As part of the takeover, HugeCorp made it clear that it was their way or the highway. I stopped counting how many documents I have signed saying that I understand that I serve only at their pleasure and can be discarded at any time for any reason. The good news was always that I could quit if I wanted to (as if I couldn’t do that anyway). I wonder if they really think anybody swallowed that. In any case, these documents always arrived with our paychecks, as if to remind us that there was a linkage between getting paid and agreeing with everything they wanted.
The progression of my attitude has been: first, I tried to be a good employee, so I could keep my job and continue to get paid. Then, I saw how things could be improved and I moved to do so. Next I found myself having to fix problems that wouldn’t have happened if the company had brought me in to the decision-making earlier. I got a little sour about that.
After a while I made proactive suggestions to increase efficiency and streamline procedures. These were either ignored or rejected, only to be resurrected verbatim by somebody higher up the food chain and presented as their own, often to me! Around the time of the takeover I began to realize that I was not a member of the family, and would never be allowed to sit at the table. I was only greased when I squeaked really loud, and I got pretty fucking sick and tired of that. At some point I just stopped trying to help.
I have a rotten attitude. If I worked for me, I’d fire myself, except I might not be able to replace me without paying myself a lot more than I’m getting now. Also, I might sue myself for wrongful termination, if such a crime exists. The only way to get rid of me might be to kill me, which is why I have an assistant start my car each day when I leave the office.

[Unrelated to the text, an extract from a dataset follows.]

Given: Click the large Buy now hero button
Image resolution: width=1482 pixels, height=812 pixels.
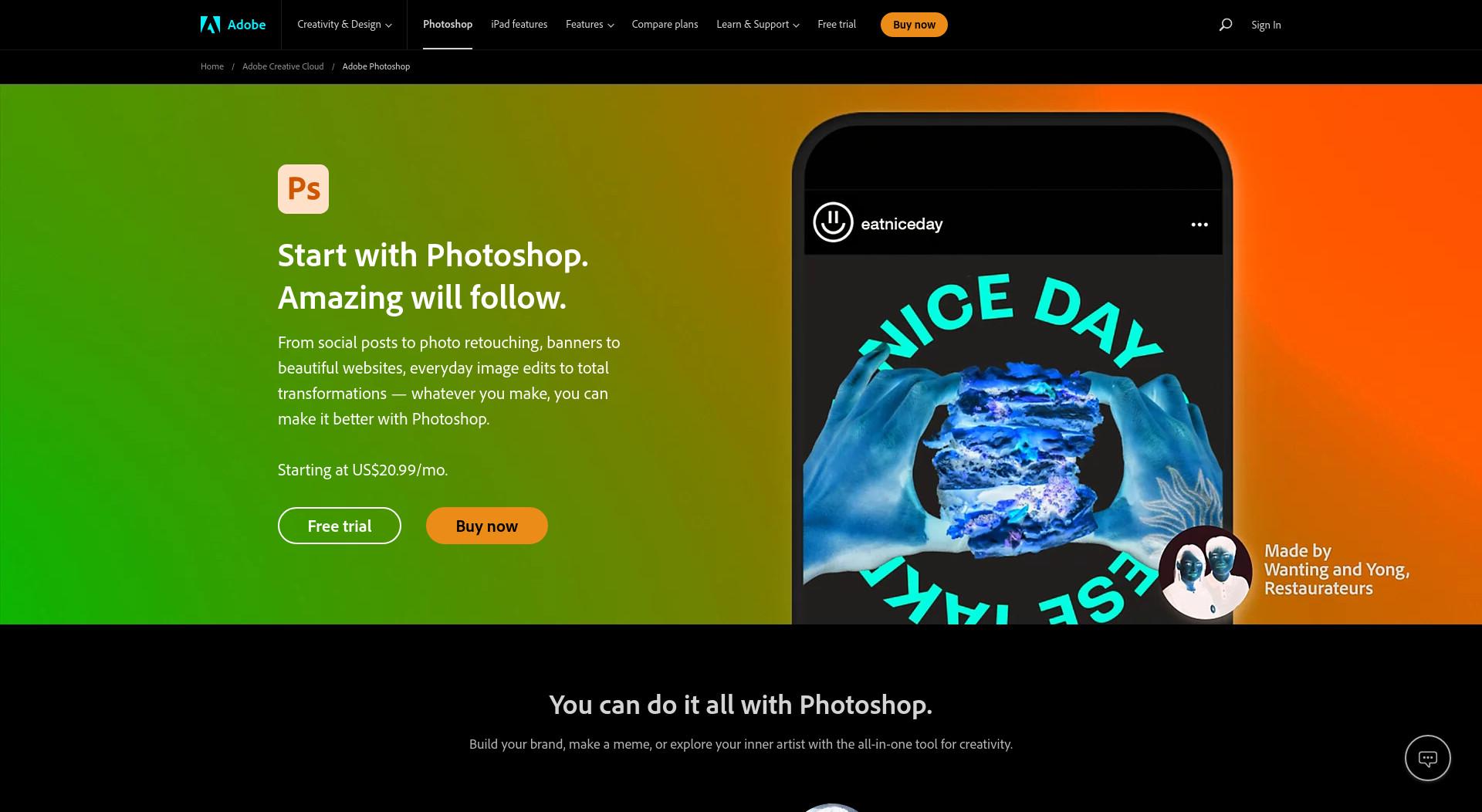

The other day somebody’s father-in-law died. Your wife’s dad. Terrible news for your wife, no doubt, but just a bummer for you. Nonetheless, I wanted to sign the card that was circulating around the office, let the guy know I sympathized (I’ve never even met his wife). But I couldn’t catch up with the damned thing, and it ended up in the hands of someone I can’t stand to talk to, a know-nothing, do-nothing, pompous jerk who, in my opinion, only works here because he couldn’t manage the deep fryer at McDonald’s. Every time we need each other we both get angry and frustrated. My fault, as much as his.
So I didn’t sign the card, and my empathy became the victim of a toxic work environment that has got me divided from the very people I should be working most closely with - if we were trying to run a good company instead of just trying to keep our heads down and get by with the least amount of friction, so we can go home at the end of the day and start our real lives.
I wonder if this is some kind of new management-by-confusion technique that they are teaching in business school these days. So anyway, I’m a shithead. I can’t take full credit for it. In fact, I’m sure someone somewhere at headquarters is getting a promotion and a raise for it right now.
In other news, last night I ate a rotisserie-cooked chicken with my bare hands. Just tore it apart and devoured the flesh like an animal predator. Got it all over my face and shirt, and didn’t have no stinkin’ salad, neither.